Authors: Amin Vahdat, Keith Marzullo
Fault recovery in Data Centers is the topic of this paper.
Single failure can disconnect large part of the network.
When a switch fails, it takes time for network to broadcast the new upgrades and connect all part of the network together.
Failure happens very frequent (80%) and they are impactful and far-reaching.
Have lasting effects 10 sec to recover.
The solution can be adding extra links but how we can find extra ports to add links.
1. Increase the number of ports and add double link for each connection but this solution is expensive.
2. Another way is to build a bigger network- add more switches on the top level and add one more layer of switches. However more switches make paths longer.
3. Ports can be provided by removing some of the links of switches to give the chance for more redundant links. This scheme has scalability problem by losing some hosts.
Multi rooted tree with extra links at one or more levels (eg. VL2)
The contribution of this paper is to find the tradeoffs between fault tolerant, scalability and network size.
The evaluated results are compared against OSPF.
Q: there are a lot of works on fault tolerant, then whats new?
A: whats new is little bit different point of space. They are adding a little bit of latency instead of adding hardware. There are some topologies designed for super computer like aspen or subset of aspen link splitting aspen trees and doubling the number of links at all levels. The goal here is to see what the tradeoffs are and what the math is here that designers don’t need to guess what is the cost of their opinion of the fault tolerant need to be paid.

* _Extracted data_

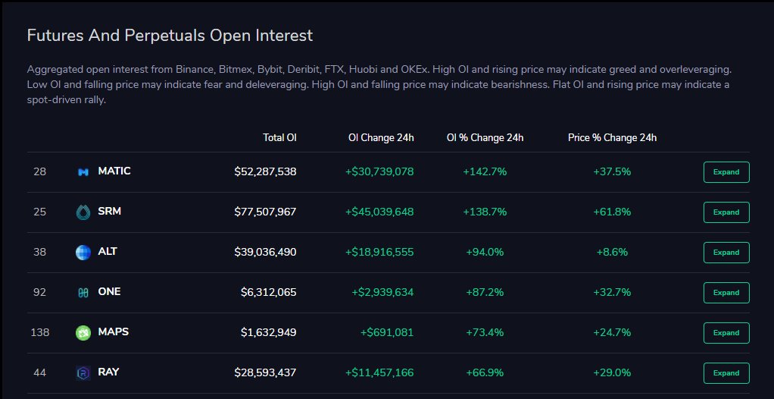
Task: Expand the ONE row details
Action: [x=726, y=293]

...

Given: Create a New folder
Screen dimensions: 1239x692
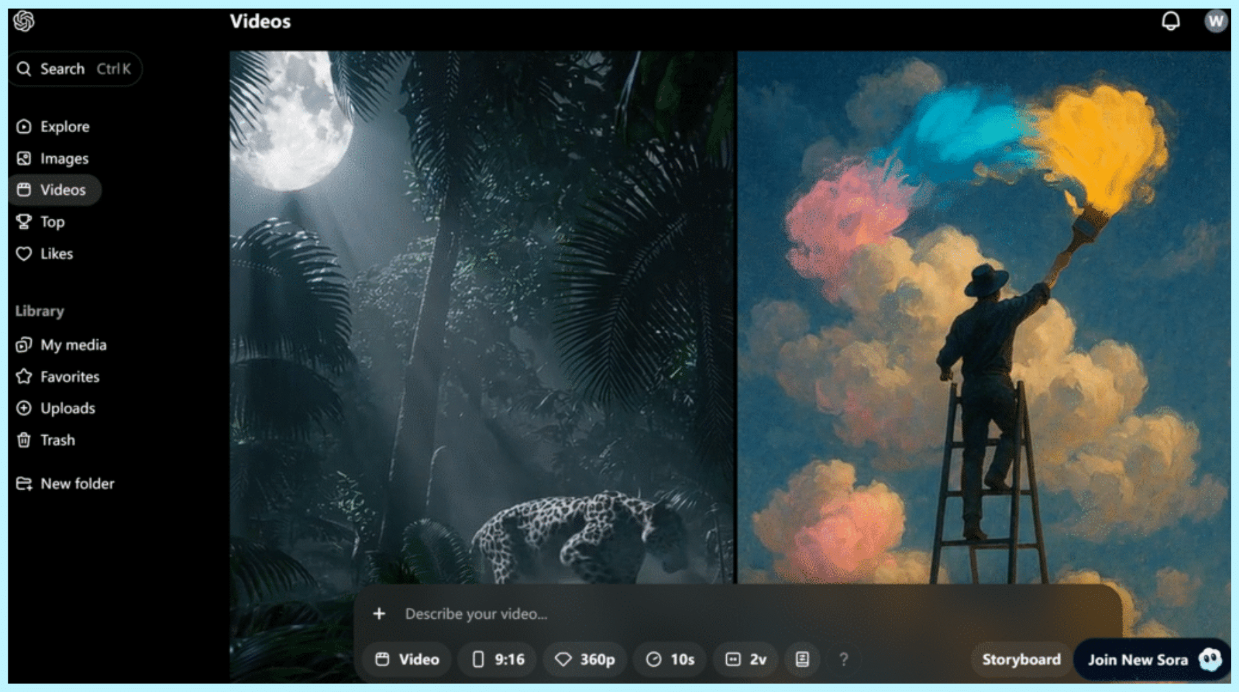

* _Problem details_
Write out the notes on data center fault recovery word for word, starting at "Have lasting effects" and ending at "solution is expensive.".

* _Written answer_
Have lasting effects 10 sec to recover.
The solution can be adding extra links but how we can find extra ports to add links.
1. Increase the number of ports and add double link for each connection but this solution is expensive.